This repository contains the code implementation for the paper titled "Automated detection of unstructured context-dependent sensitive information using deep learning." The project focuses on developing an automated system for detecting sensitive information in unstructured text data, leveraging deep learning techniques.
The goal of this project is to create a deep learning model capable of identifying and classifying sensitive information within unstructured text. The model utilizes state-of-the-art deep learning algorithms to analyze the contextual dependencies of the data and accurately identify sensitive information. The code implementation provided in this repository serves as a reference for replicating the experiments and methodology presented in the associated paper.
-
Clone the repository to your local machine.

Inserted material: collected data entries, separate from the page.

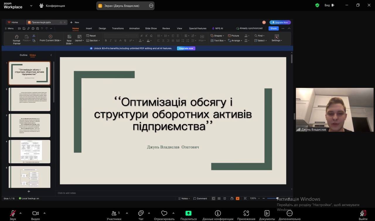Expand video options arrow beside Видео

coord(45,213)
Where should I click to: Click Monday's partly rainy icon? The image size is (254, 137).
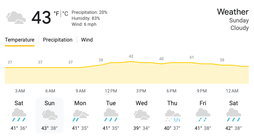pyautogui.click(x=80, y=115)
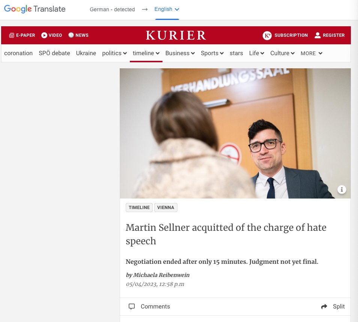358x322 pixels.
Task: Click the TIMELINE tag button
Action: pyautogui.click(x=139, y=208)
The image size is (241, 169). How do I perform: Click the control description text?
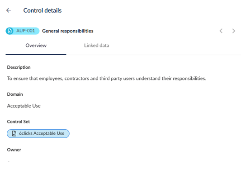pyautogui.click(x=107, y=79)
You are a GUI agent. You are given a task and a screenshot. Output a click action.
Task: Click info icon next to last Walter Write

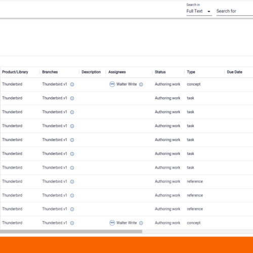click(x=141, y=223)
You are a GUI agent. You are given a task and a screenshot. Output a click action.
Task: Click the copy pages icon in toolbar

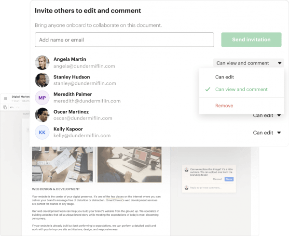tap(5, 107)
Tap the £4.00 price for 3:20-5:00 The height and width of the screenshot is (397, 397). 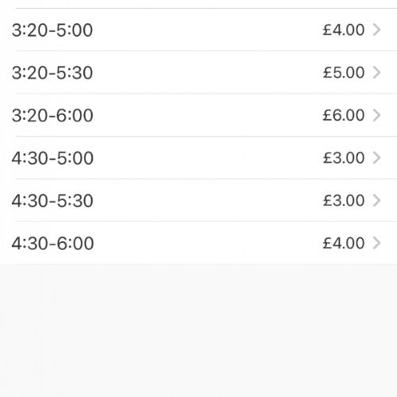click(344, 29)
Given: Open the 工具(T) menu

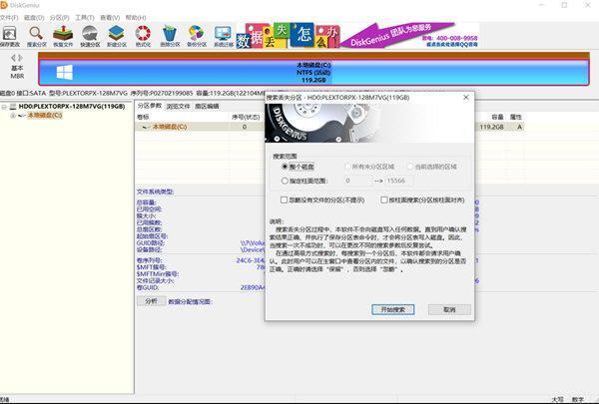Looking at the screenshot, I should (x=84, y=18).
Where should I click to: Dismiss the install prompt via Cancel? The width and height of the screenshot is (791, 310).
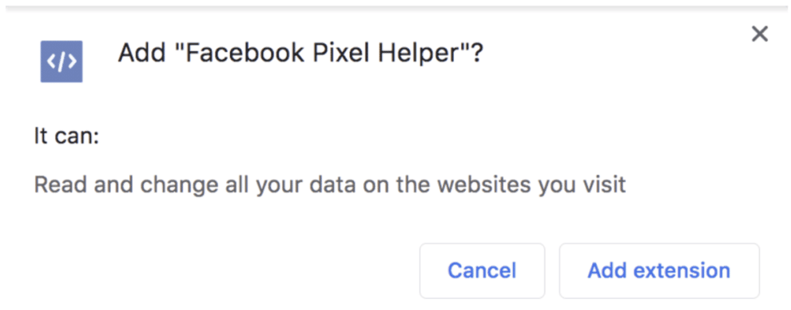click(x=483, y=271)
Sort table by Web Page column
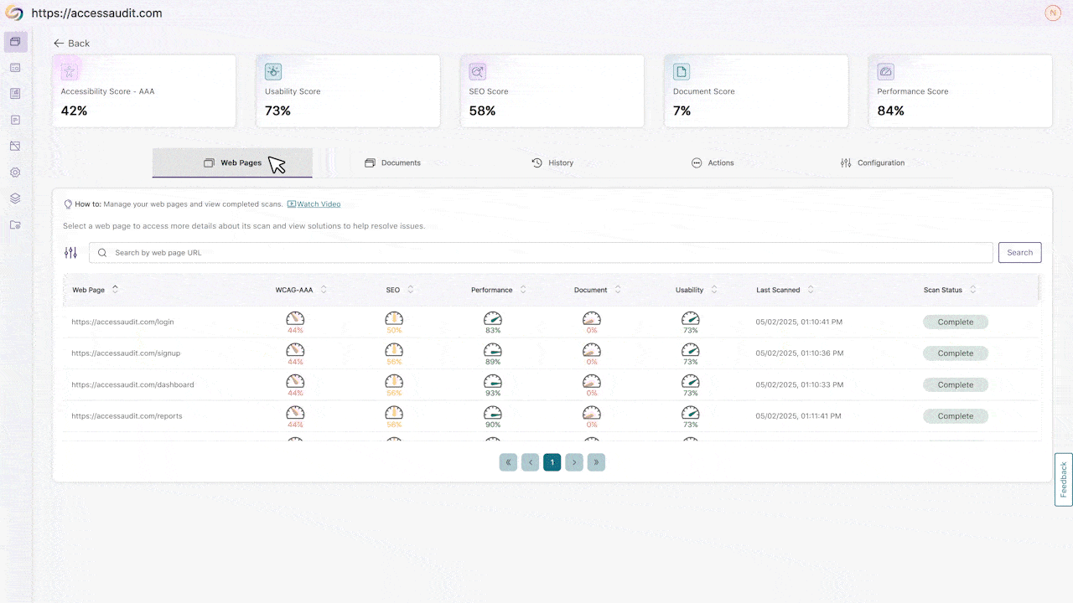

git clone https://github.com/your-username/automated-sensitive-info-detection.git
-
Create and activate a virtual environment (optional but recommended).
python -m venv env source env/bin/activate # for Linux/Mac env\Scripts\activate # for Windows
-
Install the required libraries.
pip install -r requirements.txt
The project structure is organized as follows:
automated-sensitive-info-detection/
├── data/
│ └── dataset.csv
├── src/
│ ├── rnn_model.py
│ ├── cnn_model.py
│ ├── statistical_model.py
│ ├── tfidf_model.py
│ └── preprocessing.py
- data/: Contains the dataset used for training and evaluating the models.
- src/: Contains the source code for different models used to detect sensitive information detection.
The project has the following dependencies:
- gensim
- nltk
- Tensorflow
- textblob
- en_core_web_sm
Please refer to the requirements.txt file for a complete list of dependencies with their versions.
This project is licensed under the GNU License. Feel free to modify and use this code implementation according to your needs. For more details about the research paper, please refer to the associated publication.